The South Florida Water Management District is cracking down on citizens who ask too many questions. The state agency recently threatened legal action against 16 people requesting details on its multi-million-dollar deal with a Martin County mining operation.
And when their intimidation became public, SFWMD didn’t apologize or back down. Instead the agency claimed the targets were harassing the agency, trying to trick it into failing to honor requests and violating the Florida Sunshine Law. (Apparently releasing public records on the mining deal was off the table.)
Of course, thanks to taxpayer funding, a government agency has virtually unlimited legal resources--unlike the people SFWMD threatened with subpoenas. So it worked: The public doesn’t know why the agency abruptly changed direction and cut a deal to settle a lawsuit, which board vice chair Jim Moran claimed it would probably win. But the answers could come to light if the Everglades Law Center wins its case to release the transcript of the deal’s negotiation.
What we do know is that it all starts and ends with water, like everything in Florida.
The mining deal started out as a real estate scheme (another Florida story) to build a development--Lake Point--for polo players on 2,200 acres of sugarcane fields near Lake Okeechobee. The scheme tanked. In its place investors wanted to mine rock on the site and use the empty quarries to collect water and sell it to public utilities. To get buy-in from regulators they agreed that after 20 years, the state could use the pits to treat polluted lake water. But the local government balked over concerns for wetlands and area water quality.
So Lake Point’s investors lawyered up, led by billionaire George Lindemann Jr. (Convicted for contract-murdering a disappointing show horse, Lindemann may have been better suited to head the rock-breaking/water-hustling operation than the polo community.) He and his group sued SFWMD, Martin County, and former county commissioner Maggy Hurchalla, who they said hurt their reputation by questioning the mine’s impact on wetlands.
They won, getting a $4 million judgement against Hurchalla and a $12 million settlement from Martin County, plus a written apology from the county’s self-described “pro-growth” commission, which didn’t share its predecessors’ concerns for wetlands or water quality.
SFWMD settled, too. In a secret meeting last summer, the agency agreed to buy at least a million dollars worth of rock from Lindemann’s group every year for the next 15. And to let Lake Point keep every dime it makes from any business it runs, specifically selling Florida taxpayers’ water back to them. (The state still gets the empty holes eventually, but not for 50 years.)
After that meeting, Moran said SFWMD could have won in court but decided a settlement was in taxpayers’ best interests.

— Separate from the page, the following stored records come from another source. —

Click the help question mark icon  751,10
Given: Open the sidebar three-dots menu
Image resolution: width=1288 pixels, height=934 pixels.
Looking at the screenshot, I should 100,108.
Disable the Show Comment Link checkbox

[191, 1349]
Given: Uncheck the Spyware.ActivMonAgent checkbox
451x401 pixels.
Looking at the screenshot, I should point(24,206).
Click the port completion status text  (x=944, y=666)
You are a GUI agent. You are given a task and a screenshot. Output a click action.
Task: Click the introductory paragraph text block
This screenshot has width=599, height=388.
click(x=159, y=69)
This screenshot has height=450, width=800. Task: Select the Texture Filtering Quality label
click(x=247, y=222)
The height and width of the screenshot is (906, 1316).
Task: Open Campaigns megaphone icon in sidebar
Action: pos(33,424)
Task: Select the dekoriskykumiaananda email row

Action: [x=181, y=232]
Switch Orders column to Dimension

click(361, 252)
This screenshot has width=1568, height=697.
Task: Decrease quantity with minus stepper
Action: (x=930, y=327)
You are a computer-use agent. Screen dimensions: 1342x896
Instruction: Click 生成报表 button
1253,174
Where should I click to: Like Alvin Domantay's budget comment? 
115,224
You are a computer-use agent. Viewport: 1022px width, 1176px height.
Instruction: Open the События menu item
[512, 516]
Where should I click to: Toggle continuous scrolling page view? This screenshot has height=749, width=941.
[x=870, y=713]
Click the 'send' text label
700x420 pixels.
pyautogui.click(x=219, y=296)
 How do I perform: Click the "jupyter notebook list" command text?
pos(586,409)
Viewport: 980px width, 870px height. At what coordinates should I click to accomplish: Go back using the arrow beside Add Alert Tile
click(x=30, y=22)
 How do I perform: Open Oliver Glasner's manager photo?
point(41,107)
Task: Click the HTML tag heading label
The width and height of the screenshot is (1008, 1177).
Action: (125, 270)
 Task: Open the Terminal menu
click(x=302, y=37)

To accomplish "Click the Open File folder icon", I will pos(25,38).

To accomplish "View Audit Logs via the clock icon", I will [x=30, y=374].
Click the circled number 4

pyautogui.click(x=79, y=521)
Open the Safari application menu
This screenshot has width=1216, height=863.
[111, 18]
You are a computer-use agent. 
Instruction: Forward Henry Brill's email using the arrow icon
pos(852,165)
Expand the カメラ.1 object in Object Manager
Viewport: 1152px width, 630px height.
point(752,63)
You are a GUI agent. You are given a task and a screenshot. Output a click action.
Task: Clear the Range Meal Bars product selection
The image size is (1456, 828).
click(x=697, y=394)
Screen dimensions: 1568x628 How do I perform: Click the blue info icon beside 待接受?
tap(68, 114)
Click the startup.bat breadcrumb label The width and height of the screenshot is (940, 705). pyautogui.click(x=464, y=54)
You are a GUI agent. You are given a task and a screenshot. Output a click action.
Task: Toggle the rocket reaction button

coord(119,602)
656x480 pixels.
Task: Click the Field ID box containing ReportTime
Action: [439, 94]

So how was settling better than winning? SFWMD refuses to release what convinced its once-confident attorneys to cave and dole out millions of tax dollars to a billionaire. Instead of merely denying their requests, the agency has aggressively attacked anyone who dares to ask. So what in that discussion could be so incriminating or shocking? What is so toxic that it justifies open, state-sponsored intimidation?
We may find out (although maybe not before the elections). In the meantime, it’s important to remember that Florida state law still allows citizens to request public records from state agencies for any reason. For instance you can easily use this short online form to ask SFWMD for records, such as the transcript of its August 23, 2017 meeting on the Lake Point settlement.
You have a legal right to see how people whose salaries you pay decided to spend $15-20 million of your money. Or how they justify granting a license for a private company to sell you water that you already own. But beware: Any tax dollars that you contribute to SFWMD can and may be used against you in a court of law to bully, threaten, or intimidate you.